Na koniec, wbiłem się jeszcze z Norbertem w 37mio metrowe Betthupferl z dużą ilością gwiazdek w topo i wyceną niby 7 (czyli 6b/VI.1). Bardzo fajna, lita i techniczna droga, rozpatrując teren nad pierwszym stanowiskiem. Ale bez jaj – 6b to nie ma w żaden sposób, bardziej 6c+. Jak już się wie co i jak, to mocne 6c powinno wystarczyć. Wymagające ruchy w połogu, potem crux na tarciowych stopniach z niełatwą sekwencją przez faka ;)
Jako, że była niedziela, szybko i sprawnie przemieściliśmy się do Maslenicy, w której mieliśmy zarezerwowane kwatery.
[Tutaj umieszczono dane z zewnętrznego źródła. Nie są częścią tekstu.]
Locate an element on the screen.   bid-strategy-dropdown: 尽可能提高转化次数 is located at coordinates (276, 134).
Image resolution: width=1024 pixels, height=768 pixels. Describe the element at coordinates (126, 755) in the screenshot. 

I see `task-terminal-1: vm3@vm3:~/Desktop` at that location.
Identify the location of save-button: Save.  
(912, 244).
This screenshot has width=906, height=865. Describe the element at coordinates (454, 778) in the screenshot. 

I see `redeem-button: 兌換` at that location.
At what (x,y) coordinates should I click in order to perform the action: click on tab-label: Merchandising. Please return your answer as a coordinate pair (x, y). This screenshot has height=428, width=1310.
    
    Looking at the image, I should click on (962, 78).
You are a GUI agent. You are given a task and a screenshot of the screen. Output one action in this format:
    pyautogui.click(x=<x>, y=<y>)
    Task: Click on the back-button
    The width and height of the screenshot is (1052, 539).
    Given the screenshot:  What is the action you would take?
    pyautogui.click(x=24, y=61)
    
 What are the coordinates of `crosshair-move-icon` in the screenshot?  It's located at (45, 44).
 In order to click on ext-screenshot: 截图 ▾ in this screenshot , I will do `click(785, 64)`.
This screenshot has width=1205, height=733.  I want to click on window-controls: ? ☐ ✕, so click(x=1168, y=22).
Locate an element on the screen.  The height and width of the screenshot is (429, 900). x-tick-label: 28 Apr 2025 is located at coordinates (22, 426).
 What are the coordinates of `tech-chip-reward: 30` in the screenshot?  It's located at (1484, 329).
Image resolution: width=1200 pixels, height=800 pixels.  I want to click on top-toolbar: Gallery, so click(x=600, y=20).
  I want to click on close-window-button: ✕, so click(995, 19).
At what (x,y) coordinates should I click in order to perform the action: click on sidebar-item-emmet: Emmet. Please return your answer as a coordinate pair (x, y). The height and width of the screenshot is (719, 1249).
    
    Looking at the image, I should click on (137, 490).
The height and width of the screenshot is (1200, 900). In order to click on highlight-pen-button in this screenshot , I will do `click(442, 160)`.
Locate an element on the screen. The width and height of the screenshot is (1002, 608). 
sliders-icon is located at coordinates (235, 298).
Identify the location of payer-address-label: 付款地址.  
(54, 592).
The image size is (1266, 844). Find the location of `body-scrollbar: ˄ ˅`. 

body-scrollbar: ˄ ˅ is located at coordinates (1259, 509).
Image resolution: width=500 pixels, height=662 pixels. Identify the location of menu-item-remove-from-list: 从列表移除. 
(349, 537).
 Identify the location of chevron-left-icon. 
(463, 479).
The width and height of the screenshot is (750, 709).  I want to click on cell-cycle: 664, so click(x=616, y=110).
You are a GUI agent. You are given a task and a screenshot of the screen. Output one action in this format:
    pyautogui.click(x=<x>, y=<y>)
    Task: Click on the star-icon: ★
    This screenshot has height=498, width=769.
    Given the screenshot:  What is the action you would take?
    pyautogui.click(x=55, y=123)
Taras przyległy do budynku znajdował się na samej plaży, dzięki czemu mieliśmy idealną lokalizację do chill’owania i resetu w morskiej wodzie :)
Obli Kuk
Na pierwszy dzień działania w Chorwacji prognoza była fatalna, ale nie sprawdziła się dwojako. Żeby była szansa na wspinaczkę po suchej skale, wybraliśmy mocno eksponowany Obli Kuk, znajdujący się jakieś 40 min. jazdy samochodem w nieco innym, niż Paklenica, kierunku.
Z jednej strony był to dobry wybór, bo rzeczywiście było sucho i mimo zapowiedzi nie padało, ale wiatr był znacznie większy niż należało się wg. prognozy spodziewać, nawet biorąc poprawkę na wspomnianą ekspozycję. Wiało tak bardzo, że kilka razy było blisko „odklejenia od ściany” niejednego członka ekipy ;)
Dodatkowo warto wspomnieć, że 3 najłatwiejsze, ok 80cio metrowe linie, mimo tego że ładne i dobrze obite, mogą zaskoczyć (jak to zresztą często bywa) – najłatwiejsza z nich, niby 5a (Slapovica), to typowa rzeźnia z jednym nieadekwatnie trudnym jak na swoją wycenę miejscem.
Druga – za 5c (Leptirov Zamah), to piękna i dobrze wyceniona droga, z systemem charakterystycznych rynien na drugim wyciągu. Trzecia też niby za 5c (Mjeseceva Sonata), ale zdecydowanie trudniejsza niż sąsiadka.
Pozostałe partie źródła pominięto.